Algebraic analysis of the covariance matrix

Because $\mathbb{C}$ is a covariance matrix, it necessarily is symmetric and positive-semidefinite. To complete the background information, let $\mu$ be the vector of desired means.

Because $\mathbb{C}$ is symmetric, its Singular Value Decomposition (SVD) and its eigendecomposition will automatically have the form

$$\mathbb{C} = \mathbb{V\, D^2\, V^\prime}$$

for some orthogonal matrix $\mathbb{V}$ and diagonal matrix $\mathbb{D}^2$. In general the diagonal elements of $\mathbb{D}^2$ are nonnegative (implying they all have real square roots: choose the positive ones to form the diagonal matrix $\mathbb{D}$).

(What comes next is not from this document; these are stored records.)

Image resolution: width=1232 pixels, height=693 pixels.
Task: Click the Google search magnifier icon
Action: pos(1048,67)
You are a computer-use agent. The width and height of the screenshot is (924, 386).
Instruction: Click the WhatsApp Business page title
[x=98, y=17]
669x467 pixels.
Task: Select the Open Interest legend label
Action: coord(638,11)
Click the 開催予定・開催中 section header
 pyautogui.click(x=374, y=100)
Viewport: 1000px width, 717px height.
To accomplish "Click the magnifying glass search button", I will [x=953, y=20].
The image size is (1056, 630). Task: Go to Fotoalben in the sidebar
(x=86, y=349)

The information we have about $\mathbb{C}$ says that one or more of those diagonal elements are zero--but that won't affect any of the subsequent operations, nor will it prevent the SVD from being computed.

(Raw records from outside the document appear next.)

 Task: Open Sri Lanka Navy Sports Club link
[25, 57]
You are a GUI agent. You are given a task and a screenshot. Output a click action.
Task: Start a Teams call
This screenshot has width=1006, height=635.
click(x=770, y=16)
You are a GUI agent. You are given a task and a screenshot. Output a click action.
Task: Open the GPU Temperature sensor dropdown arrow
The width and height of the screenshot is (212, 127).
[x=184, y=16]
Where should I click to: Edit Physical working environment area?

Generating multivariate random values

Let $X$ have a standard multivariate Normal distribution: each component has zero mean, unit variance, and all covariances are zero: its covariance matrix is the identity $\mathbb{I}$. Then the random variable $Y=\mathbb{VD}X$ has covariance matrix

$$\operatorname{Cov}(Y) = \mathbb{E}(Y Y^\prime) = \mathbb{E}(\mathbb{V D}X\, X^\prime \mathbb{D^\prime V^\prime}) = \mathbb{V D}\mathbb{E}(X X^\prime)\mathbb{D V^\prime} = \mathbb{V D I D V^\prime} = \mathbb{V D^2 V^\prime} = \mathbb{C}.$$

Consequently the random variable $\mu + \mathbb{Y}$ has a multivariate Normal distribution with mean $\mu$ and covariance matrix $\mathbb{C}$.

Computation and Example code

The following R code generates a covariance matrix of given dimensions and rank, analyzes it with the SVD (or, in commented-out code, with an eigendecomposition), uses that analysis to generate a specified number of realizations of $Y$ (with mean vector $0$), and then compares the covariance matrix of those data to the intended covariance matrix both numerically and graphically. As shown, it generates $10,000$ realizations where the dimension of $Y$ is $100$ and the rank of $C$ is $50$. The output is

        rank           L2 
5.000000e+01 8.846689e-05 

That is, the rank of the data is also $50$ and the covariance matrix as estimated from the data is within distance $8\times 10^{-5}$ of $C$--which is close. As a more detailed check, the coefficients of $C$ are plotted against those of its estimate. They all lie close to the line of equality:

Figure

The code exactly parallels the preceding analysis and so should be self-explanatory (even to non-R users, who might emulate it in their favorite application environment). One thing it reveals is the need for caution when using floating-point algorithms: the entries of $\mathbb{D}^2$ can easily be negative (but tiny) due to imprecision. Such entries need to be zeroed out before computing the square root to find $\mathbb{D}$ itself.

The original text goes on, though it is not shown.